Une fois en mer nous devons faire face à un clapot d'un mètre pour seulement 4 à 8 nds de vent. Heureusement, nous avons plus d'eau à courir pour lofer et appuyer notre spi. Le travail d'abaissement du centre de gravité et la carène étroite font merveille dans ces conditions exigeantes, avec 6 nds de vent réel nous maintenons une vitesse proche de celui-ci.
Départ au près
Après quelques empannages, nous affalons le spi pour hisser le solent et rentrer en serrant le vent. Là encore, le Dehler 30 OD navigue approximativement à la vitesse du vent. Nous organisons une sorte "de départ au lièvre" pour pimenter notre essai et relancer le match.
Le vent variable associé à la houle demande beaucoup de tolérance dans le régale des voiles. Le système de réglage 3D du point de tire du solent permet d'optimiser la forme de ce dernier et nous pouvons correctement twister à la voile.
Le bateau est très plaisant à barrer au près, les réglages fins sont efficaces, la barre est précise et l'ensemble réagit rapidement aux variations du vent : une risée se traduit immédiatement par une accélération.

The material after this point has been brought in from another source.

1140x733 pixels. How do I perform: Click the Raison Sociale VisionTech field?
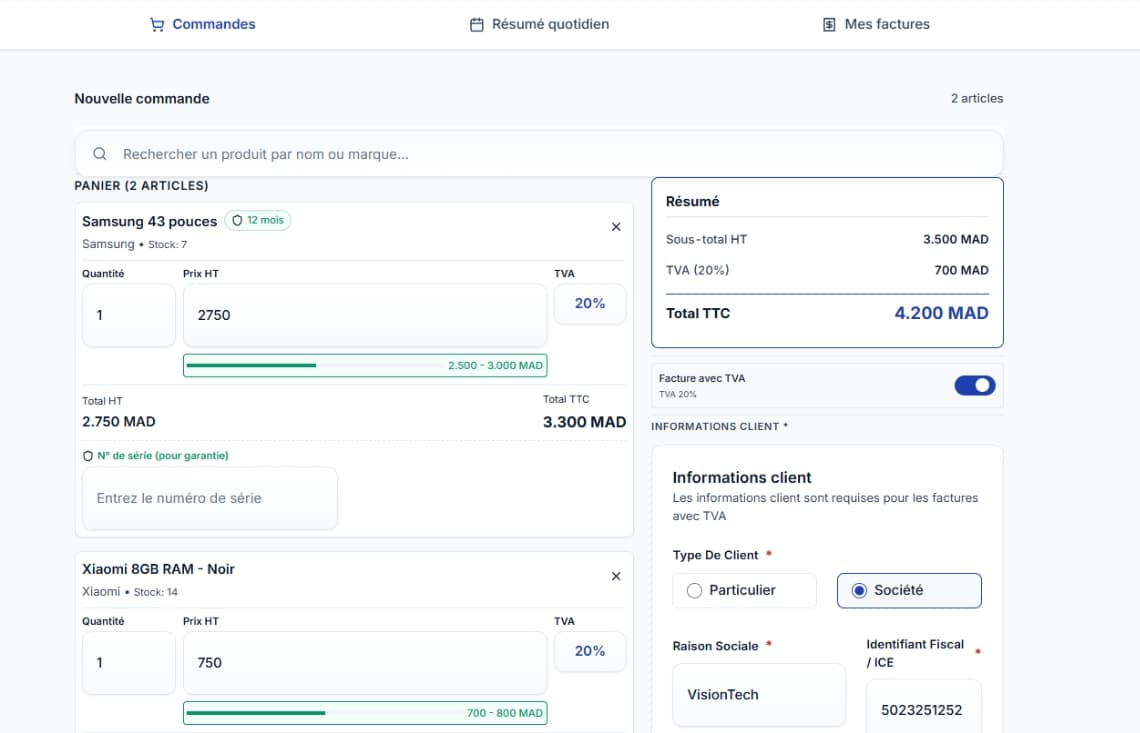[758, 694]
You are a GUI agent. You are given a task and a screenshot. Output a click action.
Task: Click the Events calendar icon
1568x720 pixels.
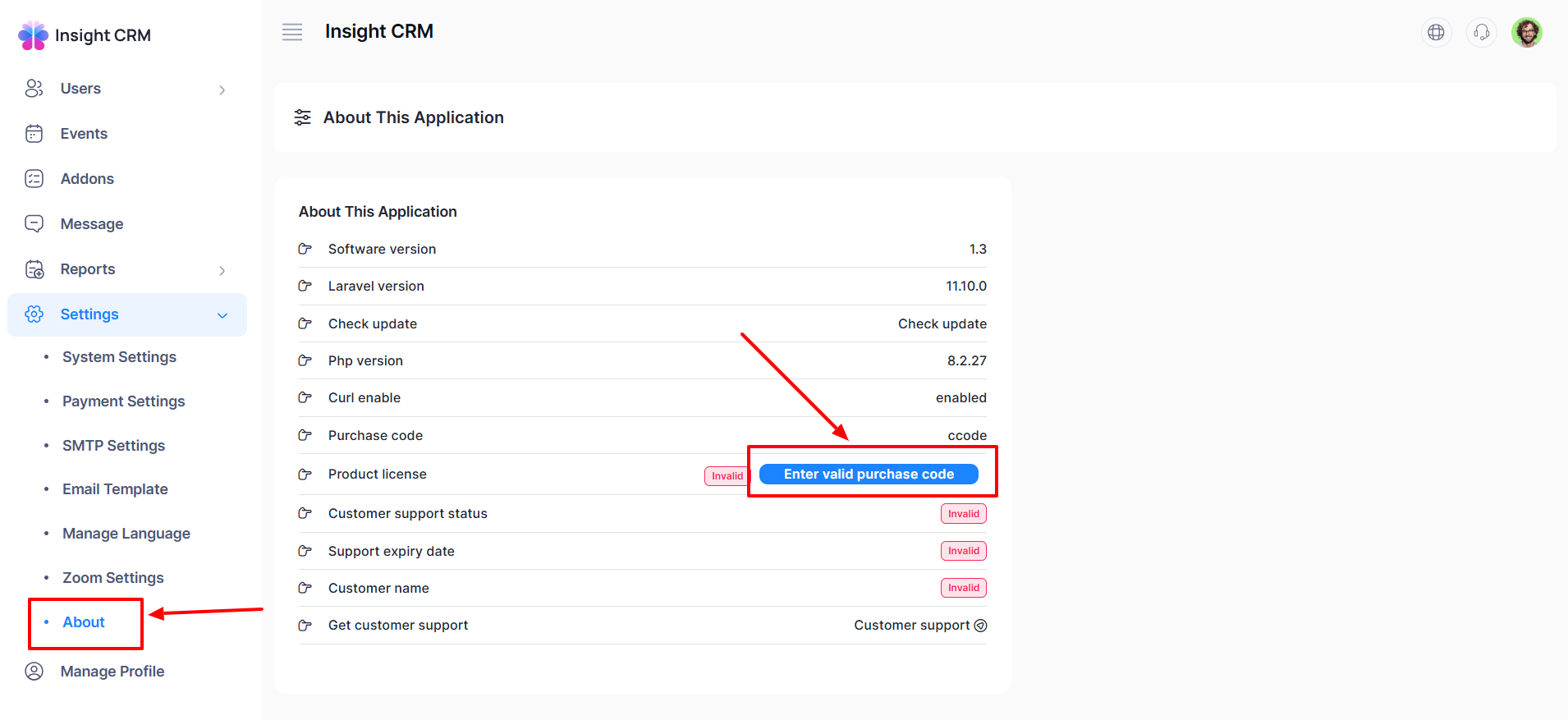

Alors, quel bilan tirer de cet essai ?
La faible lumière automnale décline vite tandis que la pluie continue de nous rincer. Le # 001 a préféré tirer un bord au large alors que nous tentons notre chance à terre dans l'espoir d'une adonnante.
Cet essai s'est transformé en véritable régate et personne n'a lâché le moindre régalage. Au passage des phares qui balisent l'entrée de la rivière, seulement 3 ou 4 m nous séparent, on aimerait bien continuer cette régate, mais la nuit est tombée.
Évidemment, j'aurais aimé tester la puissance du Dehler 30 OD dans 20nds de vent, sous gennaker et ballasté à fond. Mais je n'ai que peu de doute sur le plaisir qu'il aurait procuré, il est léger et puissant, c'est la promesse de vitesses à deux chiffres et de surfs endiablés.
Je dois admettre qu'il y a plus à apprendre dans le vent léger et irrégulier sur un plan d'eau agité qu'avec une brise établie à 15/20 nds. Et les qualités nautiques du Dehler 30OD sont très convaincantes : il est réactif, précis et donne immédiatement des sensations à la voile.
Les régates seront passionnantes et grisantes, il reste cependant à constituer des flottes à travers l'Europe. Pour que la sauce prenne, Dehler attaque le marché avec un prix très raisonnable compte tenu de la qualité de fabrication et des équipements du bord.
On leur souhaite de réussir à attirer les premiers clients, qui ne manqueront pas d'avoir un effet magnétique sur les autres. La monotypie est une façon de régater des plus intéressante. Elle met en avant les compétences des marins et si le support est fun et rapide on ne peut que désirer participer à des parcours off-shore à son bord.